2930 found that if the cell phone is used by a person other than
the subscriber, with the consent of the subscriber, then the user has a
reasonable, subjective expectation that the information will be kept
confidential. Referring to PIPEDA, the court found that the statutory duty to
keep the information confidential creates an objective expectation of privacy
for such users. The obligations that now exist between the Applicants and their
cellular phone service providers create a contractually based privacy
expectation. The existence of that reasonable privacy expectation is
legislatively supported by Parliament's enactment of PIPEDA, which prevents the
disclosure by the service provider of personal information relating to
subscribers in the absence of lawful authority. The very enactment of PIPEDA
confirms Parliament's belief that information such as these records may be
personal and capable of being disclosed only in the presence of lawful
authority.
So does the evidence show that my client has a privacy
interest in the cell phone records? The court in R v. Edwards,
[1996] 1 S.C.R. 128 (S.C.C.), dealt with the issue of whether the accused has a
privacy interest sufficient to give him standing to object to evidence being
admitted. The court held that this must be determined on the basis of the
totality of the circumstances of the particular case. The factors to be
considered in assessing the totality of the circumstances may include,
but are not restricted to, the following:
- Historical use of the property or item;
- The ability to regulate access, including the right to admit or exclude others from the place or thing;
- The existence of a subjective expectation of privacy; and
- The objective reasonableness of the expectation.
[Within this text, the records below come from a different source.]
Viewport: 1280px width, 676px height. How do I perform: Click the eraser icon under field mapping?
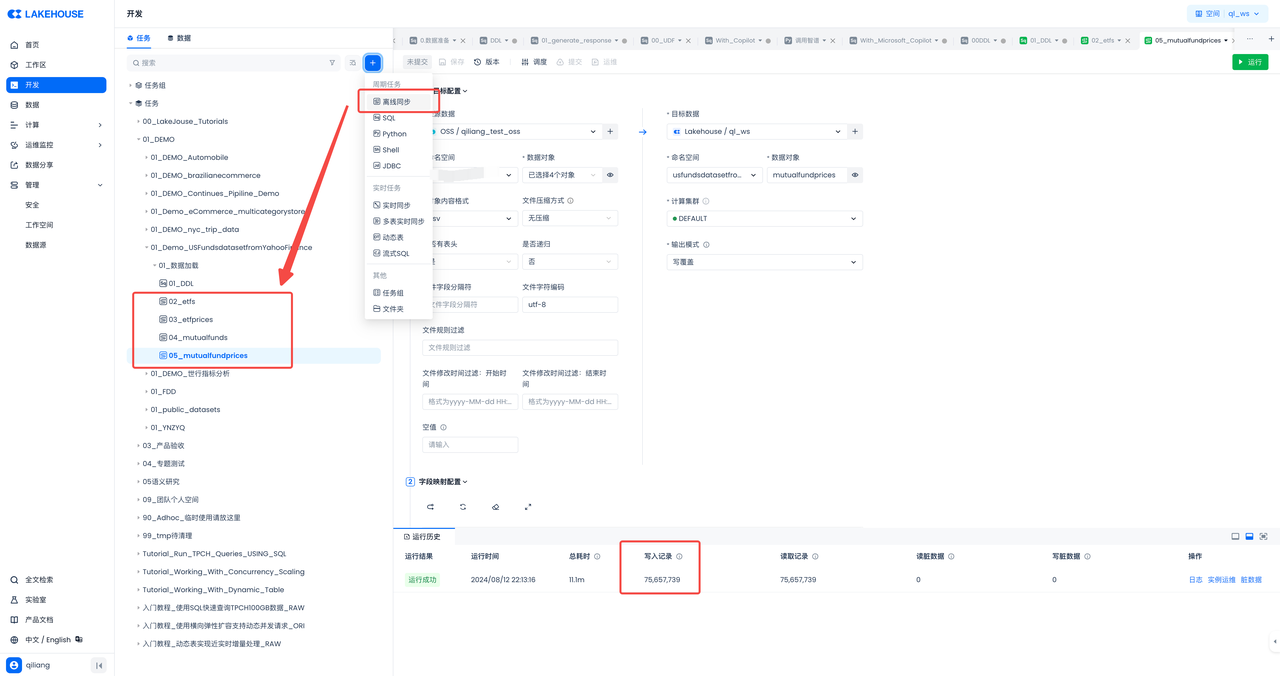click(x=495, y=507)
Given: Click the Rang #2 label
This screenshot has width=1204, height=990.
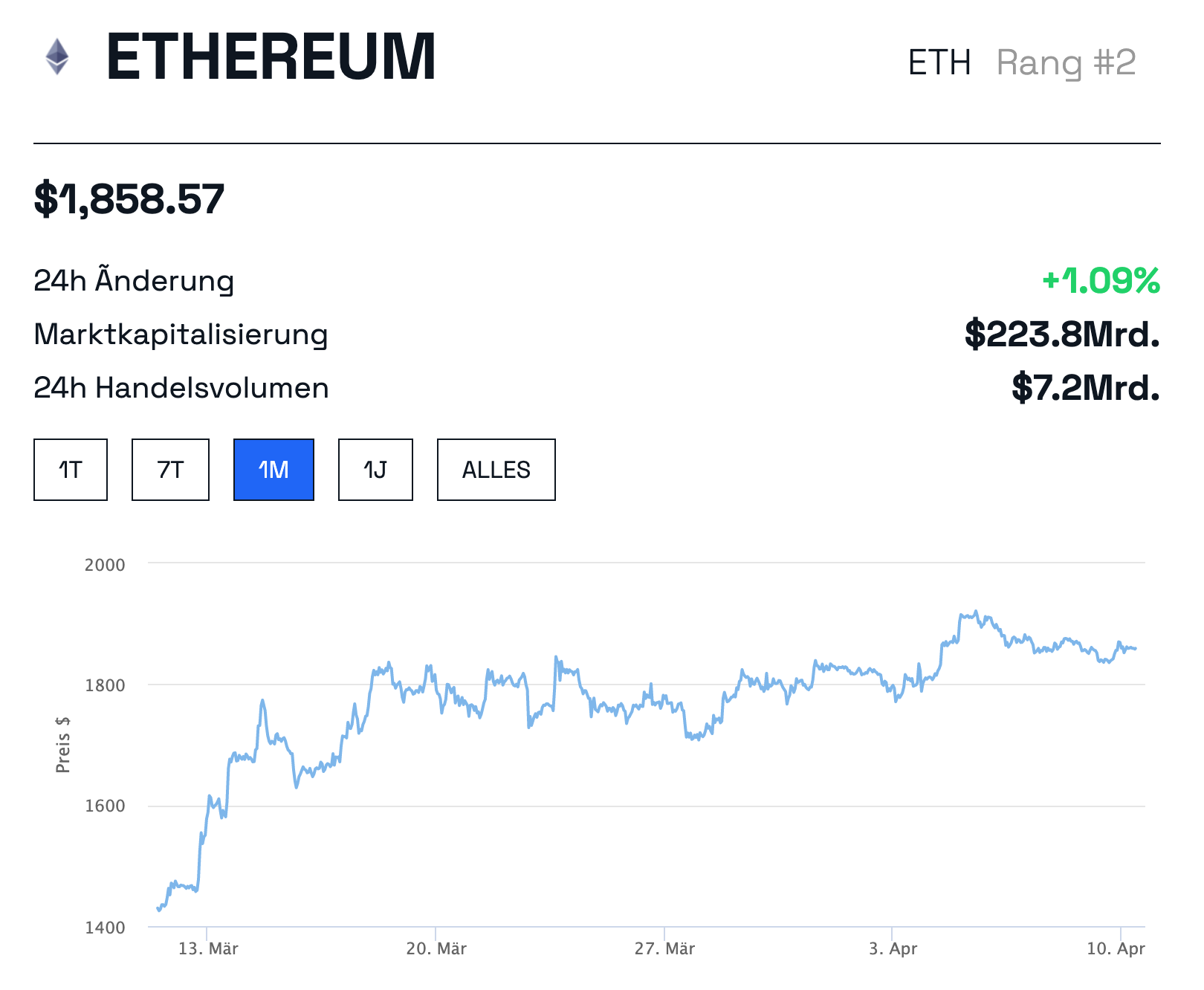Looking at the screenshot, I should [1066, 62].
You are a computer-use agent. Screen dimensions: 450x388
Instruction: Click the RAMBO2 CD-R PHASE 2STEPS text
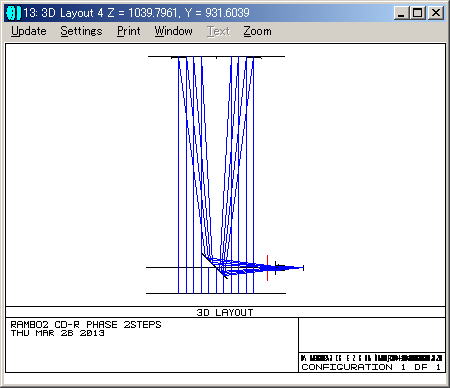(86, 324)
Extrapolated to a case such as this, that test requires that
questions be asked such as whether the Applicants had a subjective privacy
expectation in the data, whether that expectation was reasonable, and whether
it was a significant or only a lower privacy expectation. The determination of
those questions must be informed by inquiries that might include whether the
information was subject to a confidentiality obligation, whether the police
technique used was intrusive in relation to the privacy interest, whether the
particular investigative technology used was itself objectively unreasonable,
and whether the data produced by the use of the technology exposed any intimate
details of the lifestyles of the Applicants or information of a biographical
nature. To that I would add that the extent of the privacy interest must be
informed by the level of statutory protection given to it.